» Provided records
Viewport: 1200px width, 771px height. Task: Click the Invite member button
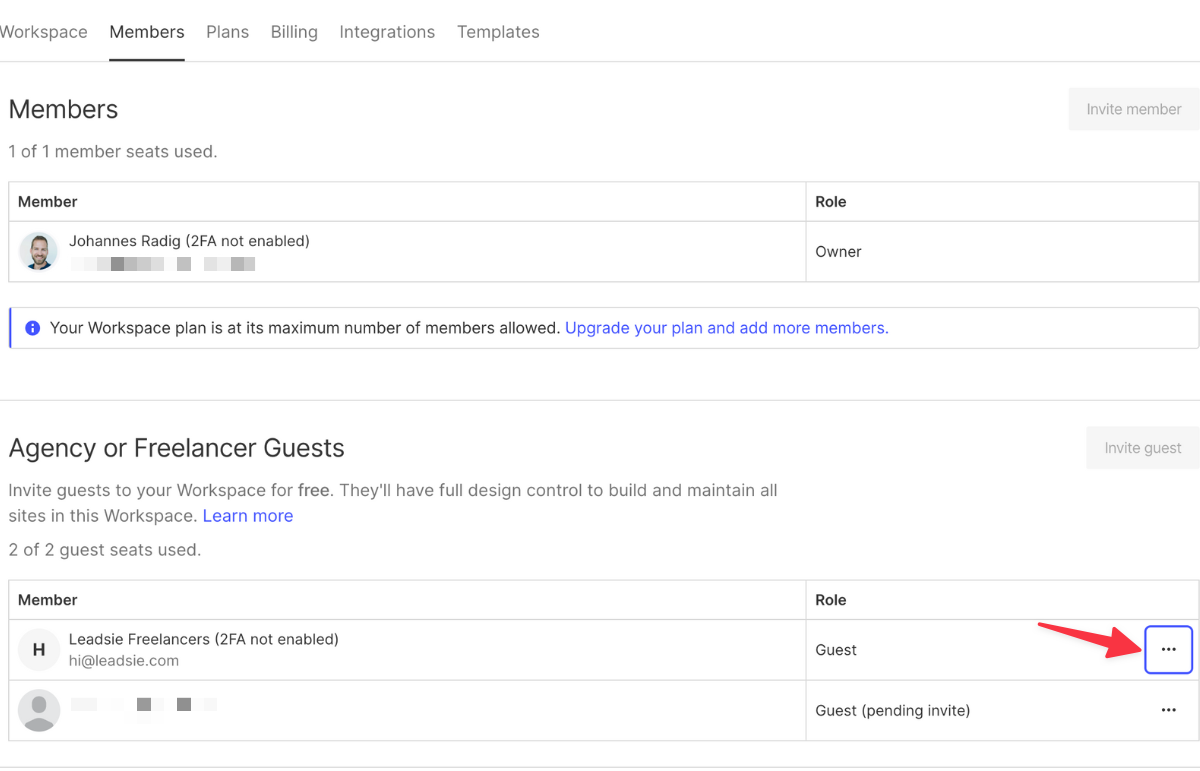coord(1133,109)
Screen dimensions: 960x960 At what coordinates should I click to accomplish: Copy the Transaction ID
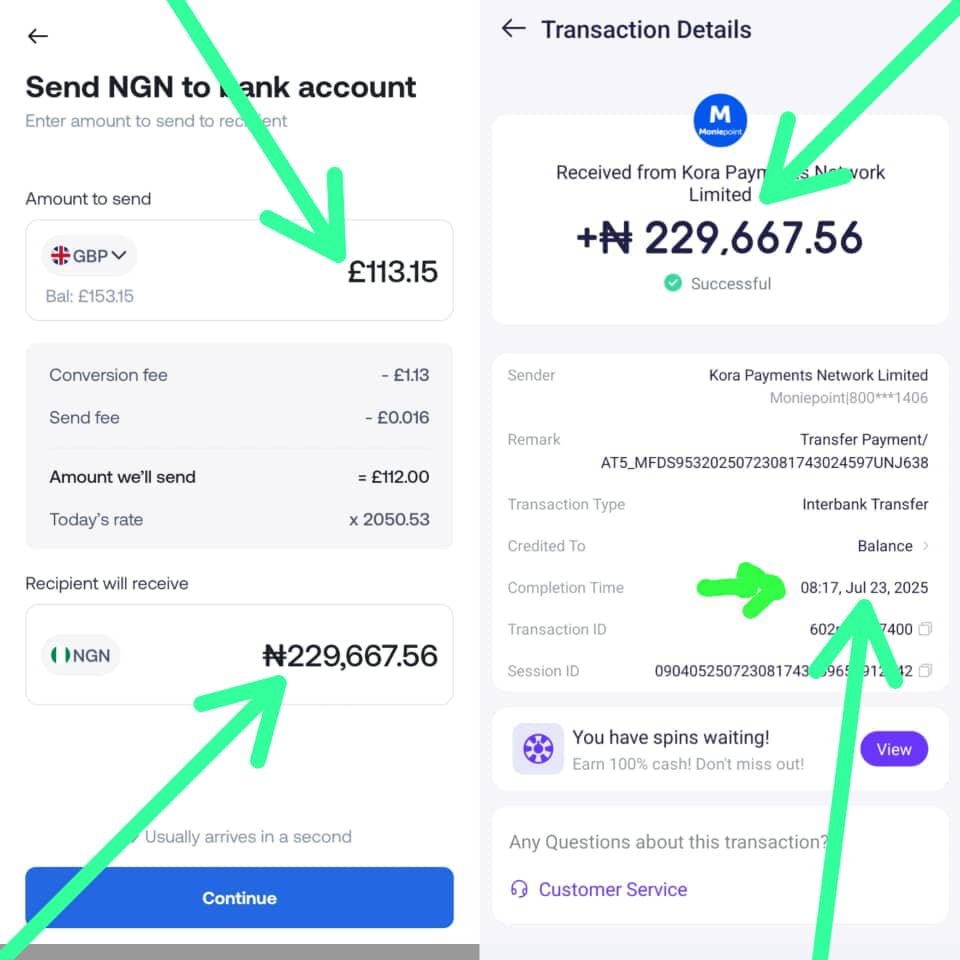coord(926,629)
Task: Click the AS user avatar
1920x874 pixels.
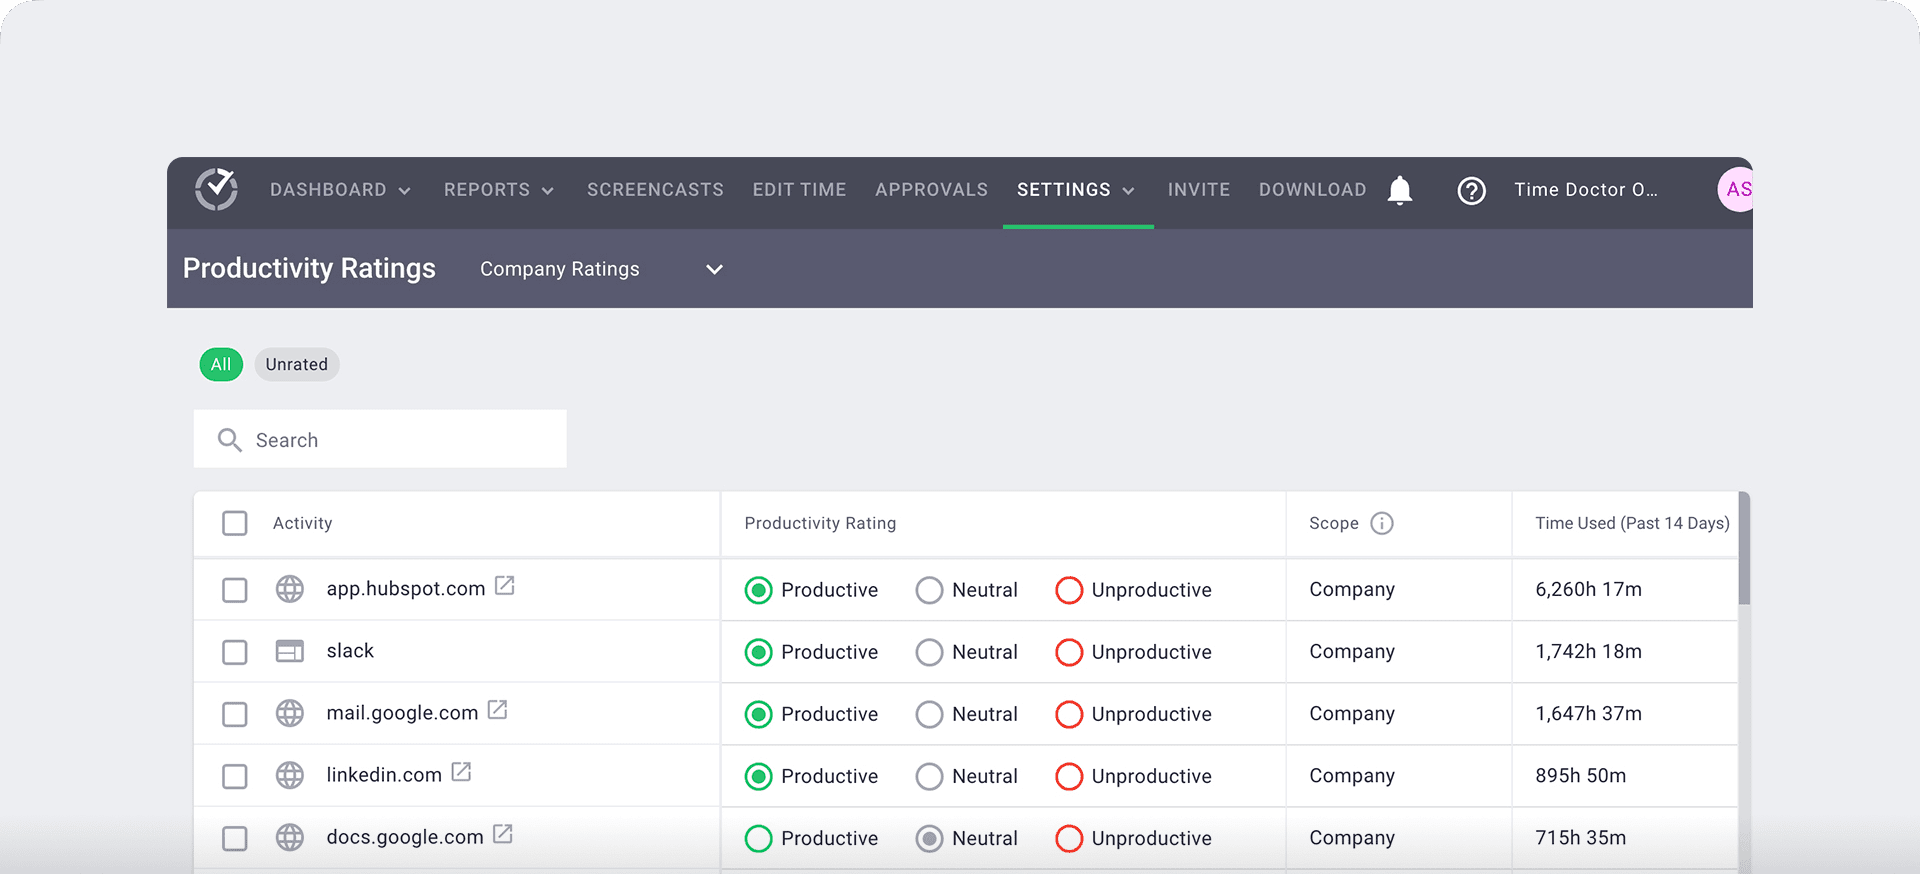Action: pyautogui.click(x=1737, y=190)
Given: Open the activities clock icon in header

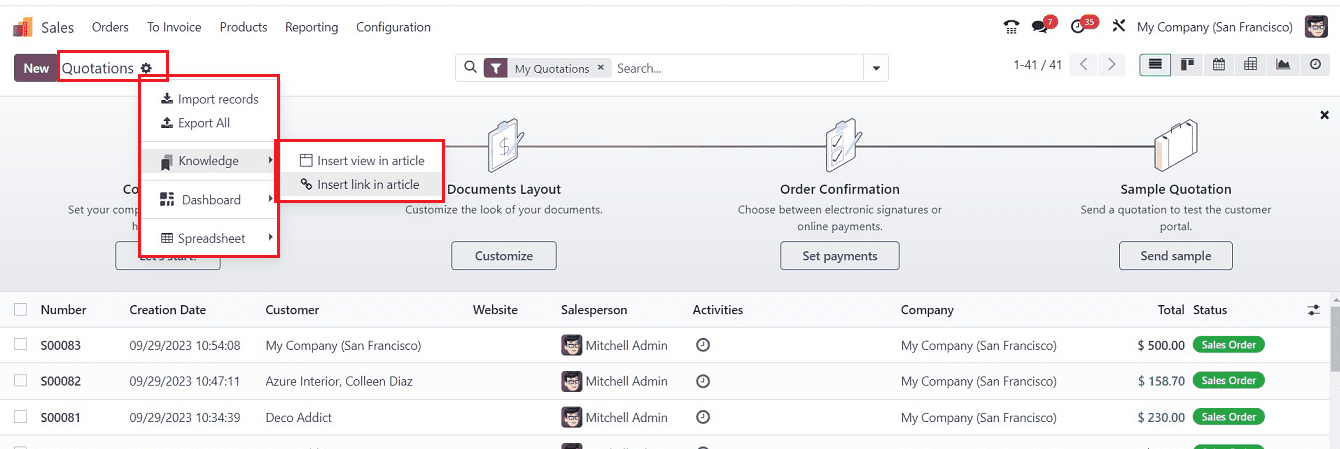Looking at the screenshot, I should tap(1077, 27).
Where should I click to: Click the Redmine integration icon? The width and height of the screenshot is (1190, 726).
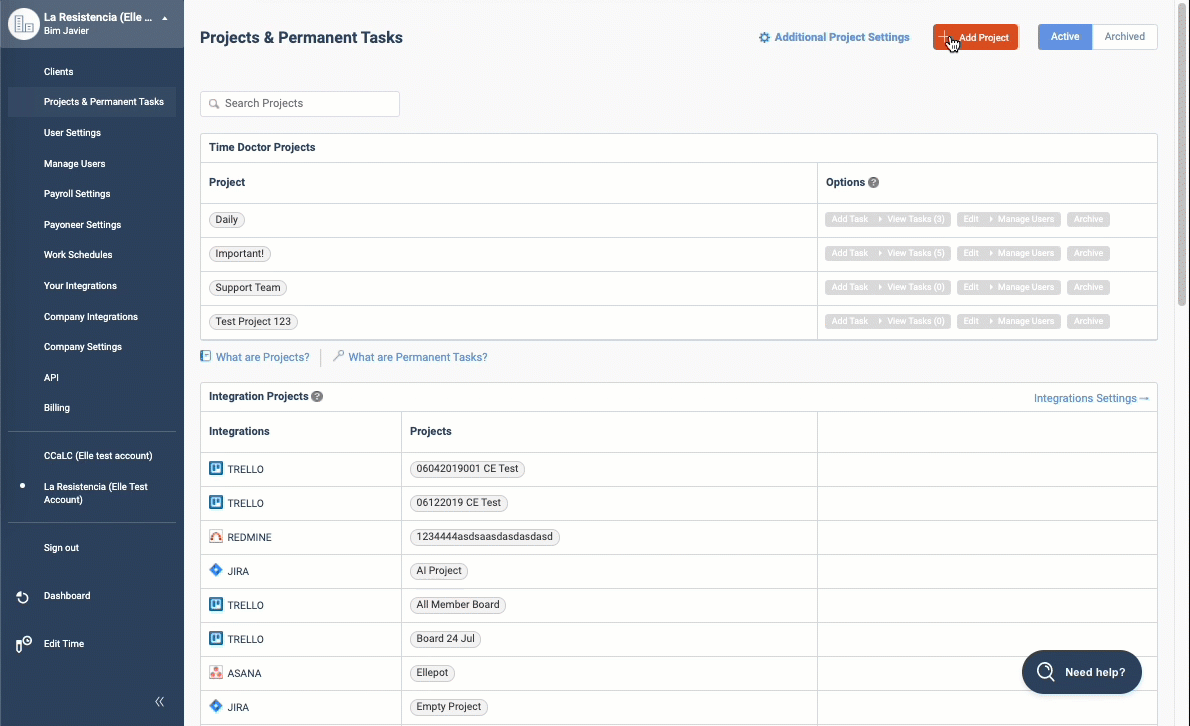(215, 536)
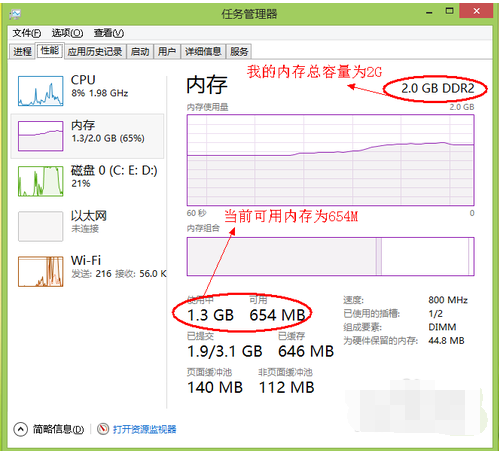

» Your assignment
Where the data includes pictures, leave them out and write out everything else exactly.

» Your solution
Viewport: 1200px width, 771px height. Task: Click the Invite member button
coord(1133,109)
Screen dimensions: 960x960 At what coordinates should I click to accomplish: Copy the Transaction ID
coord(926,629)
Task: Click the AS user avatar
1920x874 pixels.
Action: pyautogui.click(x=1737, y=190)
Given: Open the activities clock icon in header

Looking at the screenshot, I should tap(1077, 27).
Where should I click to: Click the Redmine integration icon? The width and height of the screenshot is (1190, 726).
(215, 536)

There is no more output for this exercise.